W miejscowości Brudzew w województwie wielkopolskim doszło 18 maja do ogromnej tragedii. Zginęły setki tysięcy pszczół. Najbardziej prawdopodobną przyczyną było zatrucie środkami chemicznymi. Śledztwo w tej sprawie wszczęła Prokuratura Rejonowa w Turku.
Wszczęto śledztwo
Informując o sprawie, rzecznik Prokuratury Okręgowej w Koninie, prof. Ewa Woźniak przekazała, że wszczęte zostało śledztwo w sprawie spowodowania znacznych zniszczeń w przyrodzie.
Prokurator przypomniała, że o sprawie zawiadomiła policję 18 maja prezes koła pszczelarskiego. Wokół uli, w których mieszkało 46 pszczelich rodzin, leżało mnóstwo martwych owadów z wysuniętymi języczkami. Jak dodała prokurator, to może świadczyć o zatruciu środkami chemicznymi.

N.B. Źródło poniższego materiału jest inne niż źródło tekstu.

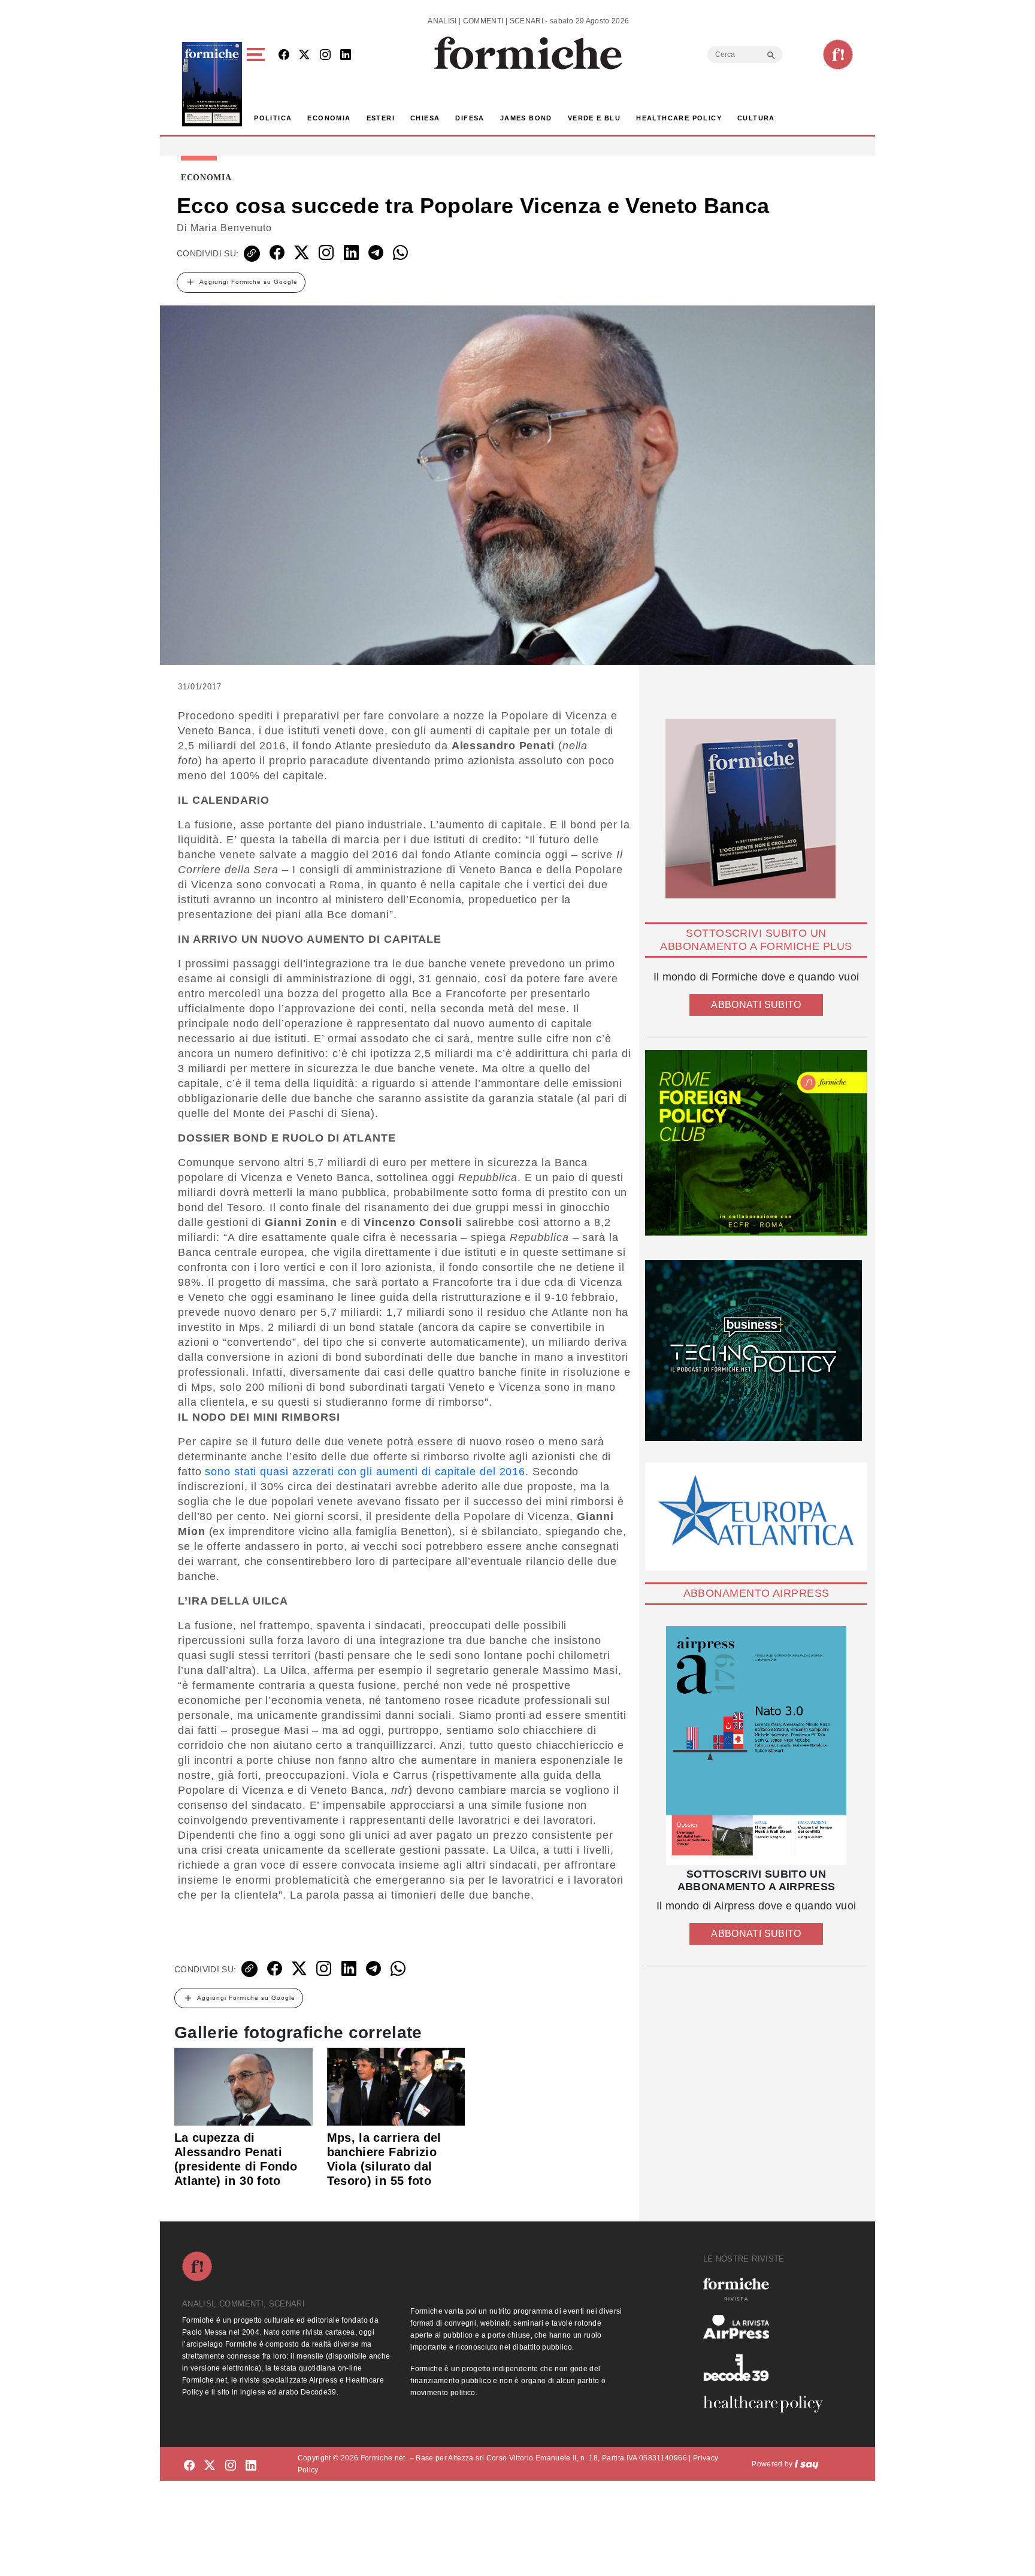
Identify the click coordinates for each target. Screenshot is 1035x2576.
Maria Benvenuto (231, 228)
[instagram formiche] (230, 2466)
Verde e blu (594, 118)
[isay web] (807, 2464)
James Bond (526, 118)
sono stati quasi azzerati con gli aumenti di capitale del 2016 (364, 1472)
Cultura (756, 118)
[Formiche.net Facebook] (284, 55)
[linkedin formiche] (251, 2466)
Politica (273, 118)
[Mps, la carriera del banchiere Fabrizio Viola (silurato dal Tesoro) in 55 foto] (396, 2085)
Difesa (469, 118)
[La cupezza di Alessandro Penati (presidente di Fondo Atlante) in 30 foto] (243, 2085)
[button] (258, 84)
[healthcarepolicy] (768, 2404)
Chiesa (425, 118)
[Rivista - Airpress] (768, 2327)
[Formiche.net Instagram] (325, 55)
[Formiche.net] (838, 54)
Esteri (381, 118)
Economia (328, 118)
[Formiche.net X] (304, 55)
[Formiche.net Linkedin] (345, 55)
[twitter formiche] (209, 2466)
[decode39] (768, 2367)
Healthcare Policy (679, 118)
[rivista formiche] (756, 1745)
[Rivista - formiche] (768, 2289)
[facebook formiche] (189, 2466)
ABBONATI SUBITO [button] (756, 1005)
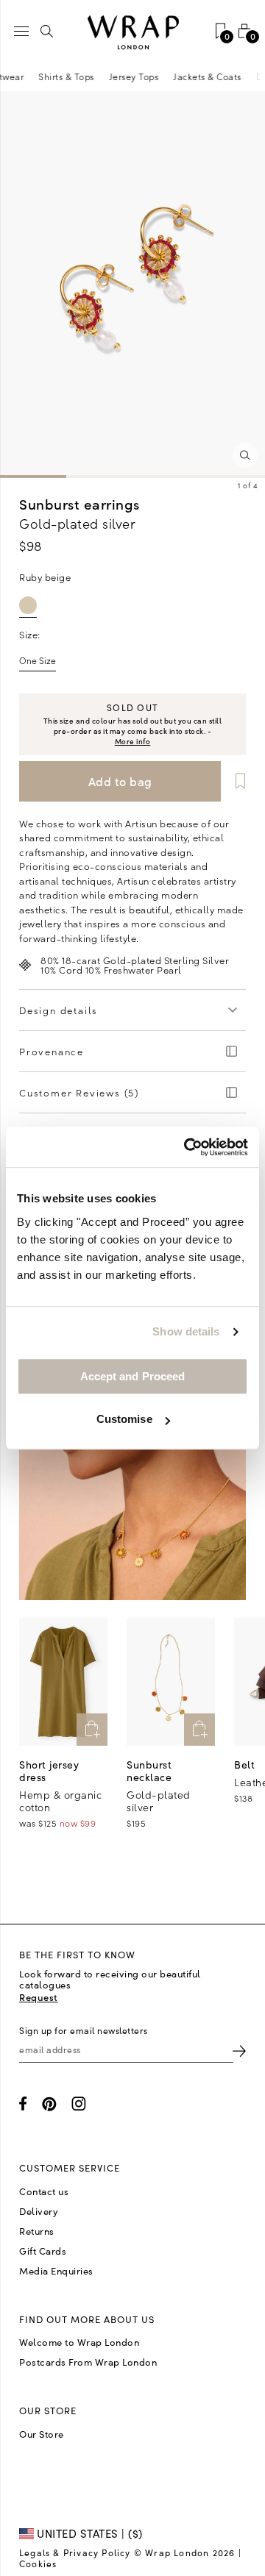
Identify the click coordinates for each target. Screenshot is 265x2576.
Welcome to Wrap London (79, 2342)
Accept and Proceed (133, 1376)
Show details (185, 1331)
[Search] (47, 31)
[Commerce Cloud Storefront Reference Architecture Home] (132, 33)
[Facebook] (23, 2104)
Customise (124, 1419)
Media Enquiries (56, 2270)
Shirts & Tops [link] (71, 76)
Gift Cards (42, 2251)
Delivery (38, 2211)
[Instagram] (78, 2104)
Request (38, 1997)
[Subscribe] (239, 2050)
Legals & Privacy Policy (75, 2552)
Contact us (43, 2191)
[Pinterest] (49, 2104)
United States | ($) (88, 2533)
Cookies (38, 2563)
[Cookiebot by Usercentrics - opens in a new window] (187, 1147)
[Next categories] (253, 76)
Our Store (41, 2434)
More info (133, 741)
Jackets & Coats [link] (212, 76)
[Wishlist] (235, 781)
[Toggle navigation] (21, 31)
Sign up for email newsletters (83, 2030)
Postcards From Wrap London (88, 2362)
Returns (36, 2231)
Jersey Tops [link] (139, 76)
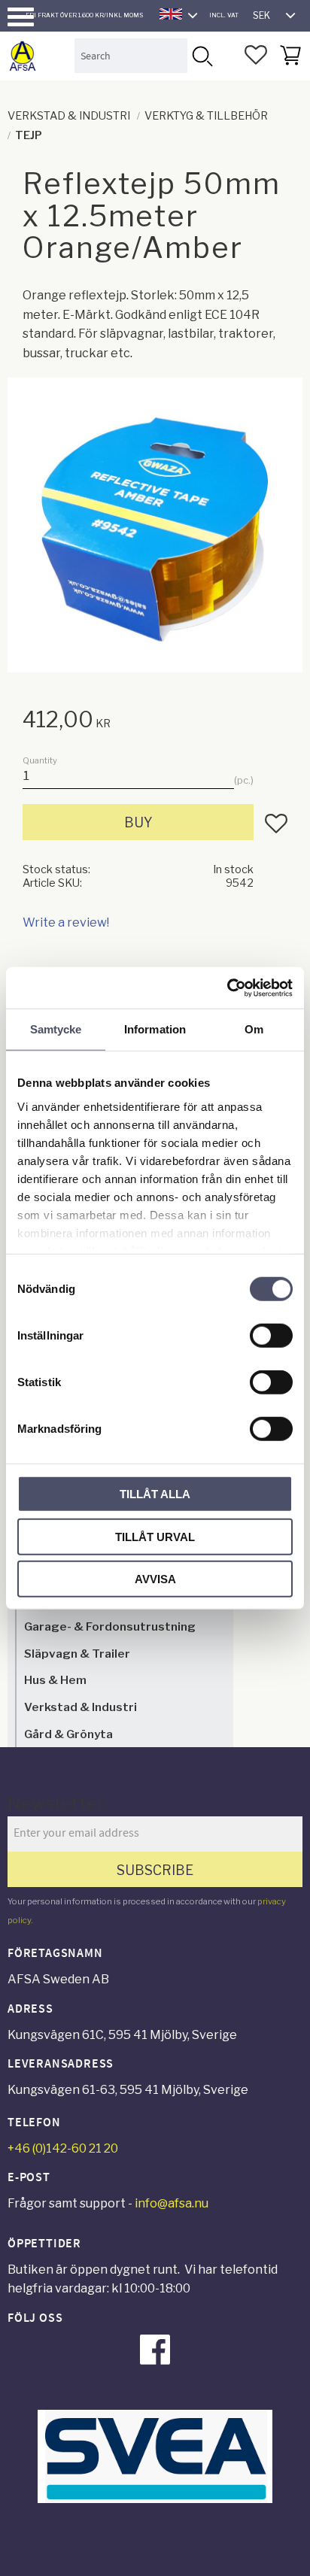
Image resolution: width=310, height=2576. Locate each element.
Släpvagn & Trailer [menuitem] (77, 1653)
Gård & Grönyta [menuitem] (68, 1734)
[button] (21, 17)
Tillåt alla (155, 1494)
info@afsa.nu (171, 2203)
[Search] (201, 55)
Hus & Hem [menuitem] (55, 1680)
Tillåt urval (155, 1536)
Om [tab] (254, 1029)
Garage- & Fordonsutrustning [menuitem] (110, 1626)
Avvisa (155, 1579)
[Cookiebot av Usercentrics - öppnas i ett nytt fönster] (227, 987)
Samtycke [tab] (56, 1029)
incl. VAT (224, 15)
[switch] (271, 1336)
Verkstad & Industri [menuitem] (80, 1707)
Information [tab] (155, 1029)
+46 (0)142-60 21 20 (63, 2148)
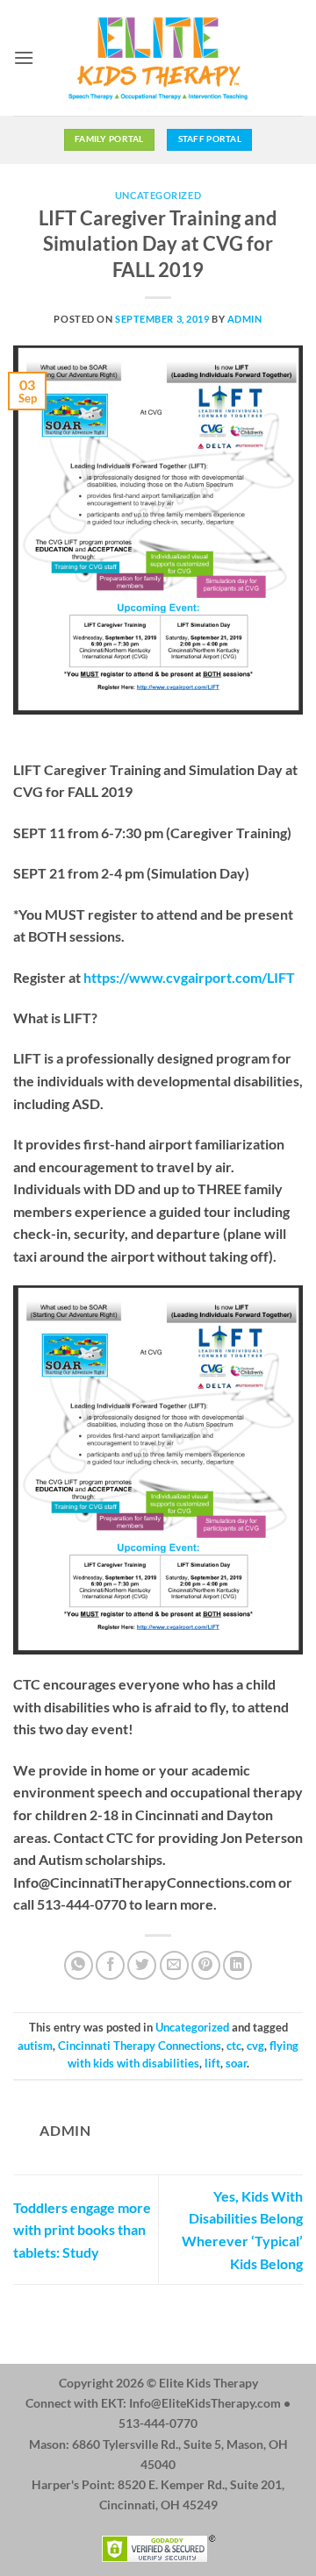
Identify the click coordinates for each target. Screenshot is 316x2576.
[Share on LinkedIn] (237, 1965)
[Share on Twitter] (141, 1965)
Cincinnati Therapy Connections (139, 2046)
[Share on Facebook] (110, 1965)
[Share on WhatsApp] (78, 1965)
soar (236, 2063)
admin (244, 318)
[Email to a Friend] (174, 1965)
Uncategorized (158, 195)
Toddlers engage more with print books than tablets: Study (82, 2229)
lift (212, 2063)
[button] (23, 57)
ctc (233, 2046)
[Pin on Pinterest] (205, 1965)
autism (35, 2046)
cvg (255, 2046)
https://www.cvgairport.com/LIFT (189, 977)
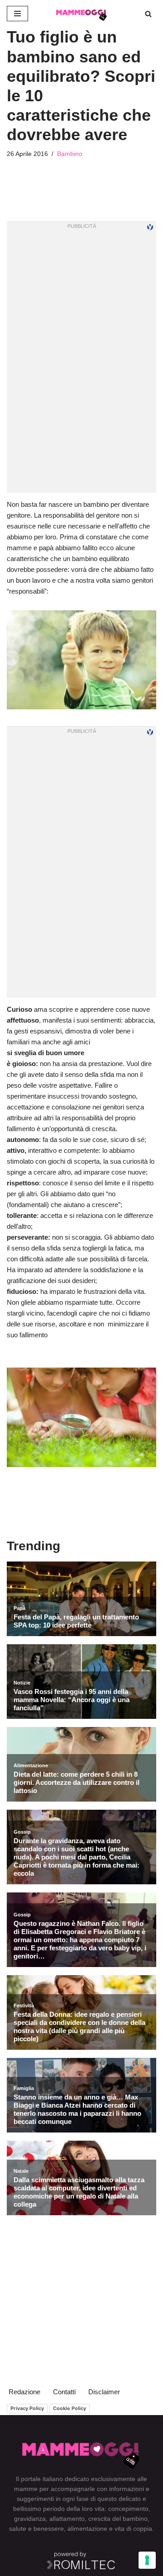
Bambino (69, 154)
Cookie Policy (69, 2408)
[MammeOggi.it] (81, 13)
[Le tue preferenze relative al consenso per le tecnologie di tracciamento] (147, 2560)
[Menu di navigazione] (17, 13)
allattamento (67, 2518)
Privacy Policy (27, 2408)
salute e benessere (36, 2528)
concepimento (128, 2508)
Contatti (64, 2392)
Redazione (24, 2392)
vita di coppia (133, 2528)
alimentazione (87, 2528)
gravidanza (30, 2518)
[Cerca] (148, 13)
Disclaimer (104, 2392)
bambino (135, 2518)
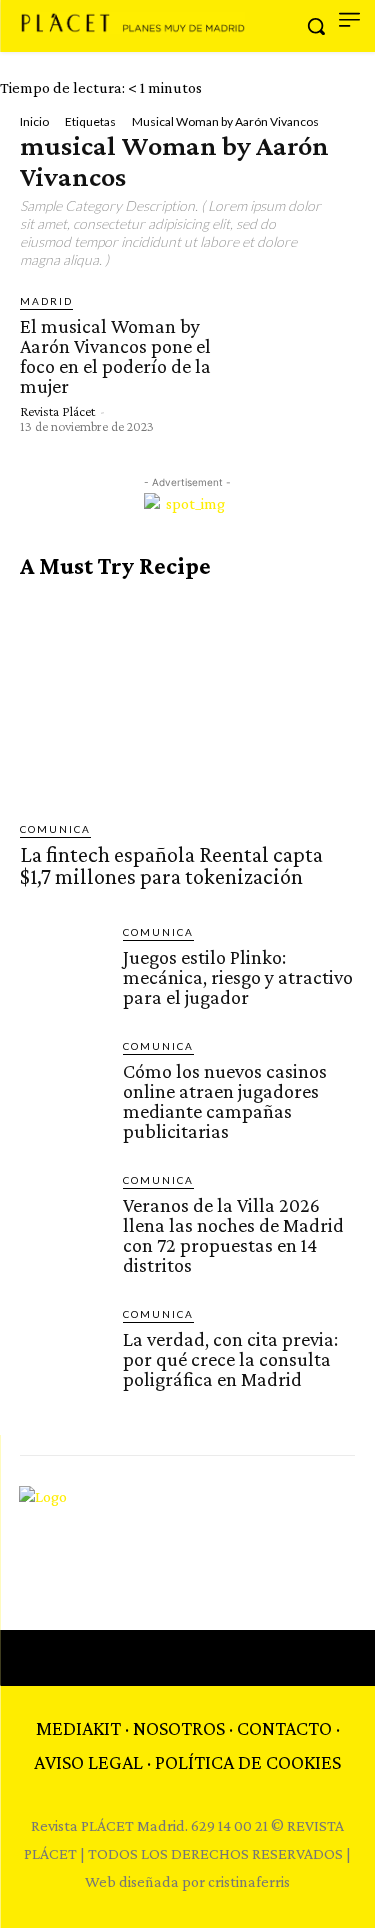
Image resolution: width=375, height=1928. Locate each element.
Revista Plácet (57, 411)
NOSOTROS (179, 1728)
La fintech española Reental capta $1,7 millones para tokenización (171, 865)
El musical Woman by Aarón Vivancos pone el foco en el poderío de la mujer (115, 356)
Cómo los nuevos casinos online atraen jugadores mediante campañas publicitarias (225, 1101)
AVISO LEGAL (88, 1762)
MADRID (46, 301)
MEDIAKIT (78, 1728)
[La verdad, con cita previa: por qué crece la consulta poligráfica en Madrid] (63, 1349)
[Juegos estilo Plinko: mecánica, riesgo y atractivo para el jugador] (63, 967)
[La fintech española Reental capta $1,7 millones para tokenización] (187, 700)
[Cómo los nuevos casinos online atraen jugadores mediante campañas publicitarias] (63, 1081)
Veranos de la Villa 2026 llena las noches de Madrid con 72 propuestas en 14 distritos (233, 1235)
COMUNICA (55, 829)
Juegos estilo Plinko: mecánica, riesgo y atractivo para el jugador (238, 977)
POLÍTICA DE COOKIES (248, 1762)
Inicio (34, 121)
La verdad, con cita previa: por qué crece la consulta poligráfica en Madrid (230, 1359)
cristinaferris (249, 1881)
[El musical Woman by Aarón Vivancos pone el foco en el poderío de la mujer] (291, 356)
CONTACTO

Setki tysięcy martwych pszczół
Padła aż połowa pszczół z każdej rodziny, które liczą od 80 do 100 tys. pszczół. Co więcej, padły też pszczoły w innych pasiekach. Jeden z pszczelarzy miał stracić 90, inny 150 tys. pszczół.
W tym okresie owady zbierały nektar z pól rzepaku. Okazuje się, że 17 maja między godziną 11 a 16 opryskanych zostało aż 50 ha pól rzepaku, które znajdują się w pobliżu pasiek.
Traktorzysta, który wykonał oprysk, wskazał na mężczyznę, który dowiózł na miejsce środki ochrony roślin i zlecił wykonanie pracy. Dostawca środków przekonuje z kolei, że działał na zlecenie właściciela gospodarstwa.
Konieczne jest przeprowadzenie śledztwa, które ma wykazać kto odpowiada za wykonanie oprysku i tym samym zabicie setek tysięcy pszczół. Prof. Woźniak podkreśla, że to właśnie oprysk jest najbardziej prawdopodobnym powodem śmierci owadów.